A nice thing about the ceramic tile industry is that there is a widely-accepted durability rating system. Our system rates the surface of a tile from Class 1 to Class 5 ("1" being the least resistant to abrasion and "5" the most). This allows you to choose the right tile for the application.
Choose the right tiles and you’ll walk all over them without a second thought. They come in various sizes with a recent trend toward larger tiles for floor (12” x 12”) and wall (8” x 10”) applications. The reason? Larger tiles make a space appear...larger. They can also make installation easier, and thus cost less. Some floor tiles come in multiple sizes, which allows for creative patterns.
Two basic rules to remember: Lighter colors make a space appear larger; darker colors add warmth and hide dirt well. A recent design trend is mixing vibrant colored tiles with neutrals to create contrast.
Generally speaking, textured or matte finish tiles are less slippery than smooth or shiny tiles—something to keep in mind when choosing floor tiles. A tile's "slip resistance" is measured by its "coefficient of friction," which is provided by some manufacturers. Read more about tile textures to find which one will be right for your project.
Tiles also come in a variety of hardness, rated on a scale of 1 (residential bathrooms, where shoeless feet are the norm) through 5 (extra heavy traffic, use anywhere).

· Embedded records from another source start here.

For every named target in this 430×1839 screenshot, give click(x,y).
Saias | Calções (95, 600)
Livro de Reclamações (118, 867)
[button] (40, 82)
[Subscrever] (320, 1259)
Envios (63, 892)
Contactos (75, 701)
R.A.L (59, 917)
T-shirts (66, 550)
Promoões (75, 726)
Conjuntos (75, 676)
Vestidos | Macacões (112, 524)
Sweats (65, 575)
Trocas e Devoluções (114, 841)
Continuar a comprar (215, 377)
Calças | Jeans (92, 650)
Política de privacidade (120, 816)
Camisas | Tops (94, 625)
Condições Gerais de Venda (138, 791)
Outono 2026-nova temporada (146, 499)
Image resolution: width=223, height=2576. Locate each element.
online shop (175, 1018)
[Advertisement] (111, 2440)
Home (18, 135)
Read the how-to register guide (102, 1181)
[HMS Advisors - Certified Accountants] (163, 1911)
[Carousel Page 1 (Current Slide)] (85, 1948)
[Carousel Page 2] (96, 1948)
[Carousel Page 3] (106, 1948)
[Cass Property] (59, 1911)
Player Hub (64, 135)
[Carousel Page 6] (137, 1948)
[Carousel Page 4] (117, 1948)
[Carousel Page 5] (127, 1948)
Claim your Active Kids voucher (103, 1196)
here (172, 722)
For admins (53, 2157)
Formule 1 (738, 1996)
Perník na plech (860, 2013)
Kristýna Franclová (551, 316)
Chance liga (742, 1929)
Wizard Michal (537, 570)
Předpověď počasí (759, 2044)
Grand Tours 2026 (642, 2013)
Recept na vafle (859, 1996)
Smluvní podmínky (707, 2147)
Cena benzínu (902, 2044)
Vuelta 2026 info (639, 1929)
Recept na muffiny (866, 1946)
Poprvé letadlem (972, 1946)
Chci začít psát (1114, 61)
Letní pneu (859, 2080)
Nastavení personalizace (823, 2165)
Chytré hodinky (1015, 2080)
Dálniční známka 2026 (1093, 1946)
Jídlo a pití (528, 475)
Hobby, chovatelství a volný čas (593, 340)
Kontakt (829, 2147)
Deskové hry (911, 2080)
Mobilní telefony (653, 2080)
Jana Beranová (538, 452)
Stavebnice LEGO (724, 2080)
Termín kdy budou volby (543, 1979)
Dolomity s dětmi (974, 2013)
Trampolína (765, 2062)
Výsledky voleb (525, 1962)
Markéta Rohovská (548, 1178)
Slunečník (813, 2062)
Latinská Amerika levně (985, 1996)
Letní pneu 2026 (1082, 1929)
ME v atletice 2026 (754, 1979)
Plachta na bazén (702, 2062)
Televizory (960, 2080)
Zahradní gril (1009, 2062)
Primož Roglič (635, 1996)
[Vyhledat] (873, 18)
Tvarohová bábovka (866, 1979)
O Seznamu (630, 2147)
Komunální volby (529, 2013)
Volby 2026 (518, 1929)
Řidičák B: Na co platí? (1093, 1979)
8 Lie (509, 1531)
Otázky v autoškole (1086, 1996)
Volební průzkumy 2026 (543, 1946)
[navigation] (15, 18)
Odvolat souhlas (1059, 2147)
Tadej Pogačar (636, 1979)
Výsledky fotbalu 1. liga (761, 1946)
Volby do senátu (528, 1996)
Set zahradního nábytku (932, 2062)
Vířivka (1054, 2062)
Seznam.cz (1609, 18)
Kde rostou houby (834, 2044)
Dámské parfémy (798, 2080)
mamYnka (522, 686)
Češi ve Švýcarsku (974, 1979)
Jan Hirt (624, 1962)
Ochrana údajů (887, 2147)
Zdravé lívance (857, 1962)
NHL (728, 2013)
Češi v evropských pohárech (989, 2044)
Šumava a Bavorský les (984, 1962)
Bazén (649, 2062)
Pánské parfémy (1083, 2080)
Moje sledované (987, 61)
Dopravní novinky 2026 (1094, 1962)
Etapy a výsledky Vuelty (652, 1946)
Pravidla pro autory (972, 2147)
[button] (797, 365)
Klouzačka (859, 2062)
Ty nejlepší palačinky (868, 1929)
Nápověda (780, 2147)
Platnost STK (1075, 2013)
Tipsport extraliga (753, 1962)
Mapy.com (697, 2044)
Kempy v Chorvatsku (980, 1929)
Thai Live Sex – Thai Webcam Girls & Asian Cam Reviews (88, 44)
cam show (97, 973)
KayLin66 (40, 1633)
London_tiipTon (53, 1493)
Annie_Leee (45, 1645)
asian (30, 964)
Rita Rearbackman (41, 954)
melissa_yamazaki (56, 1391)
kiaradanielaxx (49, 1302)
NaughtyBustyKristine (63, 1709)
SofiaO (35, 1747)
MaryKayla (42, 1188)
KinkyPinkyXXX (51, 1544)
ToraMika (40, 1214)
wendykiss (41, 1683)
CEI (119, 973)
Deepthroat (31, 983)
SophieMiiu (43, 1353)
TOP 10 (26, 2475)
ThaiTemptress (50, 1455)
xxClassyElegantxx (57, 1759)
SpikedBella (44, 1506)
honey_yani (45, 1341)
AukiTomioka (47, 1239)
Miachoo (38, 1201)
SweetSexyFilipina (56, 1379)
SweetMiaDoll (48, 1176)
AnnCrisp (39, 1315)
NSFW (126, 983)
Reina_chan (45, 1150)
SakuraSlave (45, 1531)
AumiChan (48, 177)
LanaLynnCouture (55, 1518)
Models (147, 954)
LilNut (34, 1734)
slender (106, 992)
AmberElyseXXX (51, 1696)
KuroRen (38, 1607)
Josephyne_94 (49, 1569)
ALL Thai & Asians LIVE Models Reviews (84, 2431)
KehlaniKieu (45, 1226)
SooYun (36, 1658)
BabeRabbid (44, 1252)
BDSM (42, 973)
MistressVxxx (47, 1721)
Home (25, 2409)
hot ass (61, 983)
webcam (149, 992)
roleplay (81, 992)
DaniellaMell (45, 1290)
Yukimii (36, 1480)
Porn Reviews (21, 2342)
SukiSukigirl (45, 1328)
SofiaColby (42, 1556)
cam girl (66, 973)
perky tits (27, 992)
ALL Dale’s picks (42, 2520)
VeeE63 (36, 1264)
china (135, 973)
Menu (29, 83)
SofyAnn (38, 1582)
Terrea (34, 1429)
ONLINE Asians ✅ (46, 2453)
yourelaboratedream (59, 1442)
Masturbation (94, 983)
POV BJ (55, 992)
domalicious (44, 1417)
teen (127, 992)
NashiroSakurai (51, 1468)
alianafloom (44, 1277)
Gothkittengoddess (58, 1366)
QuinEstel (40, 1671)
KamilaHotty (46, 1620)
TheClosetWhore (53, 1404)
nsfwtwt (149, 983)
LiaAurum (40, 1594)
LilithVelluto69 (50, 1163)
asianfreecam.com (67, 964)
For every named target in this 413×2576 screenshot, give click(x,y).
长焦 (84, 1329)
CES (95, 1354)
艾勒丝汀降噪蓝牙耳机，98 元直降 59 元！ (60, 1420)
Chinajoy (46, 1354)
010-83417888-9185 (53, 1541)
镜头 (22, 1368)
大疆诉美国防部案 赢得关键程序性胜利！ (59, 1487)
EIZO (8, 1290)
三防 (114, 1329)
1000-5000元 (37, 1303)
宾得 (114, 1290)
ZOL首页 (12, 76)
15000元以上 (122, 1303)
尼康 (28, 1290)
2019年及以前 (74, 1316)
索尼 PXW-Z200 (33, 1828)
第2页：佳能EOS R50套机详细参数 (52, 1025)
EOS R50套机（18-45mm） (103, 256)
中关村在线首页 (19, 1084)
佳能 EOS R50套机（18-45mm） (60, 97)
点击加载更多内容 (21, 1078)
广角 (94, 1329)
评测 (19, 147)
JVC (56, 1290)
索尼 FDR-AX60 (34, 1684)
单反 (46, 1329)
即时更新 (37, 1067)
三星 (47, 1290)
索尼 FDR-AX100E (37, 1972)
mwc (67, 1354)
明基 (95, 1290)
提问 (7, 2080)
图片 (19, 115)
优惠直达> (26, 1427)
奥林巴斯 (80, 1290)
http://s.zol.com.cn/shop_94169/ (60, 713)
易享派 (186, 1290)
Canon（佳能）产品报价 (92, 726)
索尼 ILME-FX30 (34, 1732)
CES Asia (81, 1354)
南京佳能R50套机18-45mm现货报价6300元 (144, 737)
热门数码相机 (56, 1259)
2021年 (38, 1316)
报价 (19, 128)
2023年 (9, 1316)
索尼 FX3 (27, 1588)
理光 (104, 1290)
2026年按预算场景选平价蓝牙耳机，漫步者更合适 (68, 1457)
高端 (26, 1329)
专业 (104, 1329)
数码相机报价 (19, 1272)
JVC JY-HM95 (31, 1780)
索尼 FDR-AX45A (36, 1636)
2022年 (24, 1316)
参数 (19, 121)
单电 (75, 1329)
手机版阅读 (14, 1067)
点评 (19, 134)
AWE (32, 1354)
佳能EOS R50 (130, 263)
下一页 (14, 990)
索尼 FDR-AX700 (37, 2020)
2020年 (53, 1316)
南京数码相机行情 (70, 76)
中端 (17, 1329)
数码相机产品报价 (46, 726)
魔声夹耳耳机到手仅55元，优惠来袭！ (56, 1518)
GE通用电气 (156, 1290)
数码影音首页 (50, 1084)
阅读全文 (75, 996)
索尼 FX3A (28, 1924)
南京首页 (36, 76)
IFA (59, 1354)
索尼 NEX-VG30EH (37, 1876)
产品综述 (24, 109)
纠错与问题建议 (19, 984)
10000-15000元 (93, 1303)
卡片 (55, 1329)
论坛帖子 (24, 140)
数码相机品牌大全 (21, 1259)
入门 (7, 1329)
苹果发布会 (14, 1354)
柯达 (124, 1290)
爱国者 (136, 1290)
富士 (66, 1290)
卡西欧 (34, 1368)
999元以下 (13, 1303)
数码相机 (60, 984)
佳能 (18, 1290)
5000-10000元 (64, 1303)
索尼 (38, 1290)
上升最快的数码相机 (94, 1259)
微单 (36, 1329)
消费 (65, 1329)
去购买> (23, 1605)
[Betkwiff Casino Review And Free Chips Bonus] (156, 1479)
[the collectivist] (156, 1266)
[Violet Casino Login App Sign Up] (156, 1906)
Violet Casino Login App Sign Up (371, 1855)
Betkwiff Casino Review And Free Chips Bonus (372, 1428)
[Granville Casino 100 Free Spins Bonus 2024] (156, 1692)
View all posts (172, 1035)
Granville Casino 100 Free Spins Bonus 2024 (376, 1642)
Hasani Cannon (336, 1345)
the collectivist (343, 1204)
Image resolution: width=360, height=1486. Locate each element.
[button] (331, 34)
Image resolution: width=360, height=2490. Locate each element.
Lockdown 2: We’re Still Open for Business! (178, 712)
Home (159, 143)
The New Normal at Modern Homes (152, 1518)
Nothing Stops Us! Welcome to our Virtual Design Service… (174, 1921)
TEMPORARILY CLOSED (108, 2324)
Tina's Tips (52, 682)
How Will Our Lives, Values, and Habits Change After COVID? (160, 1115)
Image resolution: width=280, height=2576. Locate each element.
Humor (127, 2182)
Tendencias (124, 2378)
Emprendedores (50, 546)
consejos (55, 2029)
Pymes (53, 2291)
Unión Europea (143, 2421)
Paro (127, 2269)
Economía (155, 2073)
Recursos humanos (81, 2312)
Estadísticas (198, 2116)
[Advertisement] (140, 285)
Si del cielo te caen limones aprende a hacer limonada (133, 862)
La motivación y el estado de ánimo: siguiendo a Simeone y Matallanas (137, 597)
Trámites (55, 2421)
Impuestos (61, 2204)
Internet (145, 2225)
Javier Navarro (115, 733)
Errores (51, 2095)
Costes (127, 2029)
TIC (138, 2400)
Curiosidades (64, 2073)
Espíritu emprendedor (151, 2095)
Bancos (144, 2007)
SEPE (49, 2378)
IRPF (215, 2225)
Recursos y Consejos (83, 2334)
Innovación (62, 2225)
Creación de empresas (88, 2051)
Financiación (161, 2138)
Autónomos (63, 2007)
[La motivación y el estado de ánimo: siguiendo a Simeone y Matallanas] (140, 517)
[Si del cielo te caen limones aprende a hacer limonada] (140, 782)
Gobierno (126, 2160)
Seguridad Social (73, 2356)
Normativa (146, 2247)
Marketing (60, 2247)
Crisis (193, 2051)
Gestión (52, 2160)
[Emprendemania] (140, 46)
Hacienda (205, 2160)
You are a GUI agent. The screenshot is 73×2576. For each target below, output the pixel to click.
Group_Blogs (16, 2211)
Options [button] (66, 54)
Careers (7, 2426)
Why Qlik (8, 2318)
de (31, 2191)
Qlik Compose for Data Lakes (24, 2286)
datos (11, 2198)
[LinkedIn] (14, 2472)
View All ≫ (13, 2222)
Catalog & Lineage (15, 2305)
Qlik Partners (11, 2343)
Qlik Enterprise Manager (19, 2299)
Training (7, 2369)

A tile’s porosity relates to the amount of water it absorbs, a critical measurement especially when remodeling your kitchen or bathroom. The least porous/absorbent tiles are classified as “Impervious,” and suitable for kitchens or bathrooms; the most porous/absorbent are “non-vitreous” tiles. Porous tile should not be used outdoors where cold weather produces freeze/thaw cycles.
Everyone has their own preferences but here are a few hints: Rustic or stone-looking tiles are popular because they fit in with many decors and hide dirt well. Marble-style tiles lend a more formal look. Mixing in a few handmade or glass tiles with basic tiles can create a custom feel at an affordable price.
Grout comes in a wide variety of colors. Using grout that matches the tile helps lines disappear. A contrasting color makes the individual tiles stand out. If you plan to sell or rent your home soon, consider using earth tones; these lighter colors tend to blend in with a broader spectrum of paints, wallpapers, and cabinetry. On the other hand, tile and grout offer the chance to customize your bathroom if you plan on staying for a while.
Cultured marble sheets are a good choice for tub surrounds, instead of ceramic tile. You will save on labor costs and the marble sheets are easier to clean. A few custom tiles mixed in for a border or accent offers a custom look at an affordable price.